Harris Technology has a margin story now. The revenue story is less tidy

Darvesh Singh
6 Min Read

Harris Technology Group Ltd (ASX:HT8) is not trying to look like the old Harris Technology.

That is the point.

The business still carries a familiar Australian IT retail name, but the shopfront story is gone. Harris Technology says it no longer operates physical stores, with sales now running through its own website and major online platforms including Amazon, Kogan, Catch and eBay.

The newer version of the company is smaller, online-only, and increasingly built around refurbished technology rather than traditional low-margin IT retail.

That shift is showing up in the accounts, although not in a perfectly neat way.

The old retail shape is being stripped back

The FY25 result was awkward at first glance. Revenue fell 17% to A$13.8 million, down from A$16.7 million in FY24. That is not the kind of headline number most small-cap retailers want to lead with.

The better part of the result sat one line lower. Gross profit rose slightly to A$5.0 million, while gross margin improved to 35.8% from 29% in FY24 and 15.5% in FY23. Harris Technology said the margin lift reflected its pivot away from lower-margin categories and into refurbished tech.

That is the crux of the HT8 story. The company is accepting a smaller revenue base if the sales left behind are better quality.

In plain English, Harris Technology is trying to sell fewer hard-to-love products and more products with room for profit.

Refurbished tech is now doing the talking

The refurbished technology division was launched around 18 months before the FY25 commentary and has quickly become the company’s fastest-growing segment. Harris Technology said quarterly refurbished sales exceeded A$1 million in both Q3 and Q4 FY25, supported by demand for affordable tech, a tighter focus on higher-margin inventory, marketplace seller ratings, and its status as the No.1 refurbished IT seller on Amazon Australia.

The March 2026 quarter added another layer. HT8 reported Q3 FY26 sales of A$4.6 million, breakeven operating cash flow for the quarter, positive operating cash flow of A$0.7 million for the first nine months of FY26, A$2.3 million cash on hand and A$3.7 million of inventory. Refurbished tech monthly sales were said to be exceeding A$0.7 million.
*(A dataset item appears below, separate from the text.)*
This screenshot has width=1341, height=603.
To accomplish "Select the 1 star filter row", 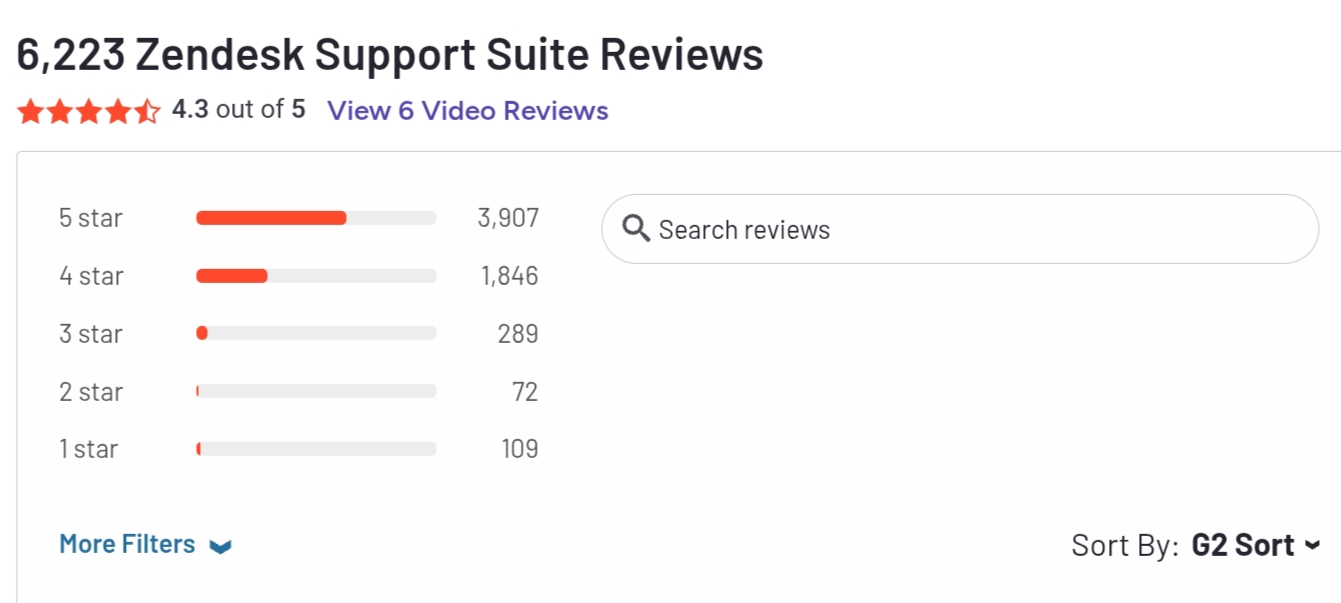I will coord(88,449).
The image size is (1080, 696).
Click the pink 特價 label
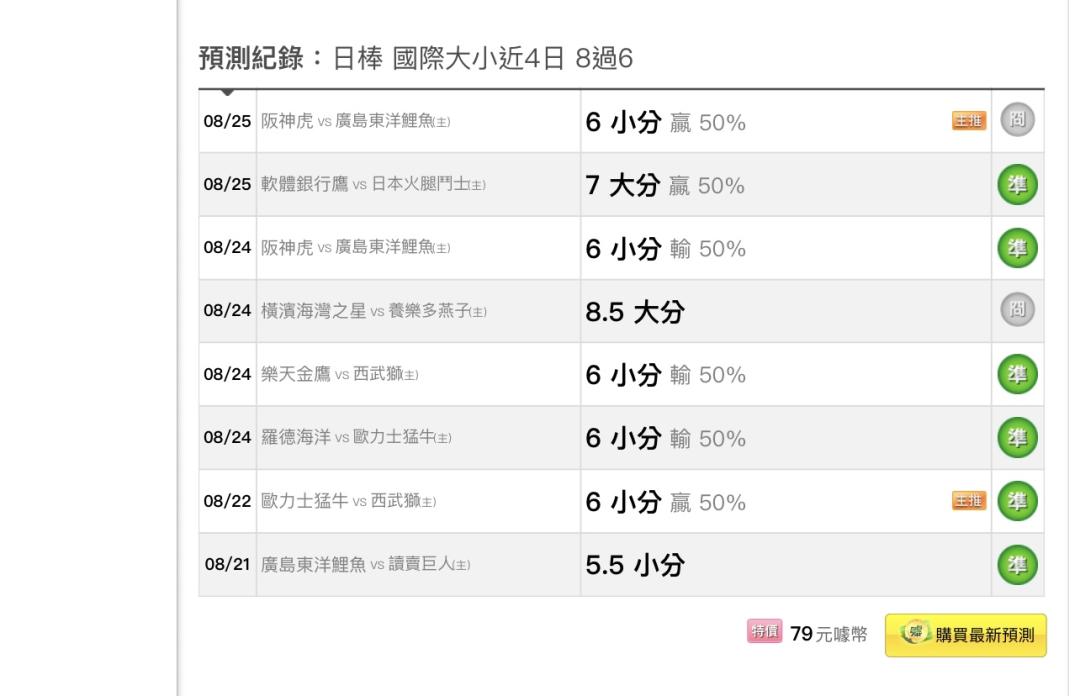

That is a useful change in the story. In FY25, refurbished tech was the bright spot inside a falling revenue year. By Q3 FY26, it was becoming the part of the business investors could measure month by month.
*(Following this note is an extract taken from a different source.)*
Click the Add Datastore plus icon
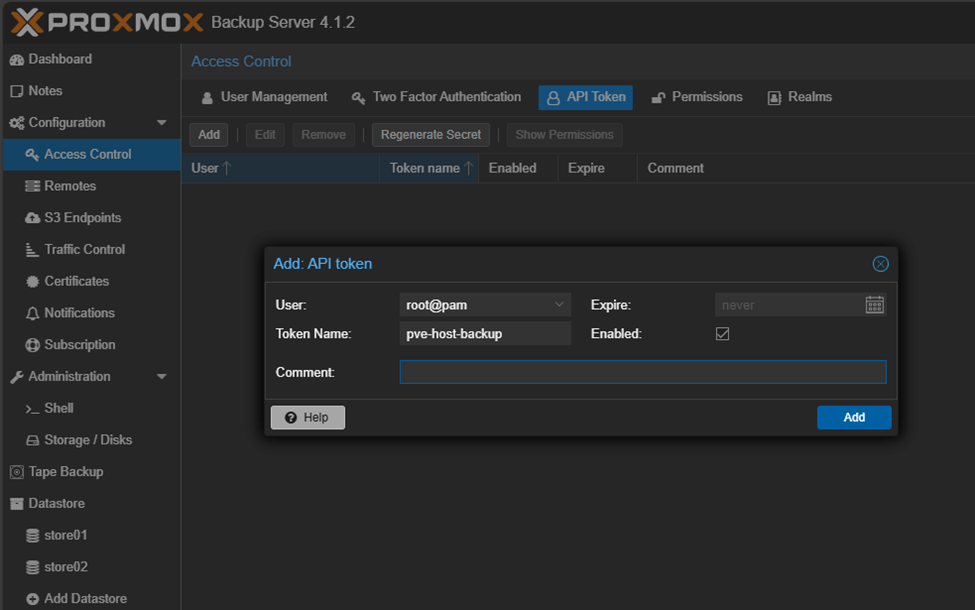The width and height of the screenshot is (975, 610). tap(32, 599)
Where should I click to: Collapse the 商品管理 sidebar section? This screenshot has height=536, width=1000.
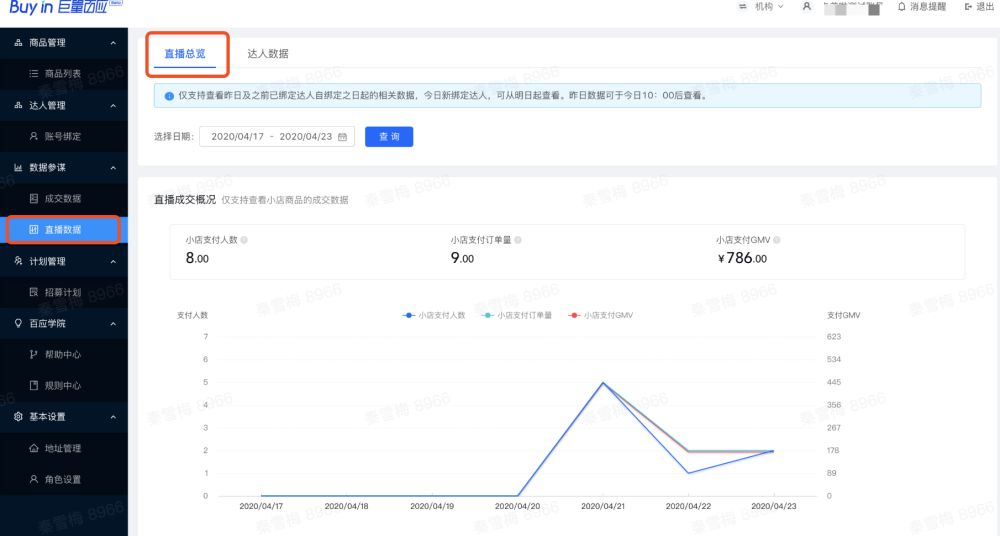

The market has also had something else to notice. MarketIndex lists several on-market purchases by CEO Garrison Huang in late May and early June 2026, including 770,795 shares bought at A$0.015 on 2 June 2026.
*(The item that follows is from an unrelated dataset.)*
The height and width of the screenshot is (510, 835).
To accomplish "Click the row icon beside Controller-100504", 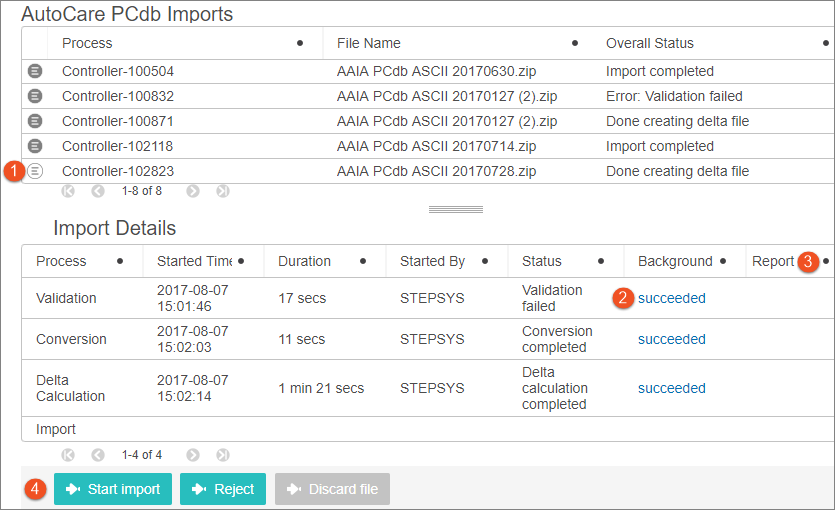I will click(x=35, y=71).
A director purchase does not explain the business. It does, however, put management’s own money beside the turnaround narrative.

The margin story still has to become an earnings story

The appeal of the Harris Technology reset is easy enough to understand. Refurbished IT sits at the intersection of affordability, sustainability and household budget pressure. Consumers and small businesses still need laptops, desktops and accessories. Not all of them need new devices at new-device prices.

That gives HT8 a clearer niche than generic online retail. The company also has an old brand name, existing supplier relationships, marketplace distribution, and a business model that does not require a large physical store base. Those are real advantages if refurbished tech keeps scaling.

The caution is just as plain. This remains a very small ASX company in a competitive retail category. Marketplaces can bring volume, but they can also bring fees, price pressure and dependence on third-party platforms. Inventory quality matters. So does stock availability. A refurbished-tech retailer can talk about demand, but the numbers still have to prove repeatable sourcing, controlled returns, and enough margin after marketplace costs.

The half-year result showed how narrow the line can be. Revenue from ordinary activities rose 18.9% to A$8.3 million for the half year ended 31 December 2025, and profit attributable to members was only A$8,167. That was an improvement from the prior corresponding period, but it was still a very small profit base.

The business is not being judged on whether refurbished tech is interesting. It is being judged on whether refurbished tech can carry the whole company.

The next result needs to settle the quality question

Harris Technology said March-quarter trading indicated the group was likely to return to an after-tax profit for the year ended 30 June 2026, compared with a FY25 loss of A$958,000.

That sets up a simple test. Revenue growth needs to keep improving without giving back too much margin. Operating cash flow needs to stay clean. Inventory needs to support growth without tying up too much cash. And refurbished tech needs to look less like a strong category launch and more like the company’s new centre of gravity.

HT8 is no longer just a small online retailer with a legacy brand attached. It is becoming a test of whether refurbished consumer technology can be turned into a durable ASX microcap story.

The next accounts will tell investors whether the reset has moved from promising to repeatable.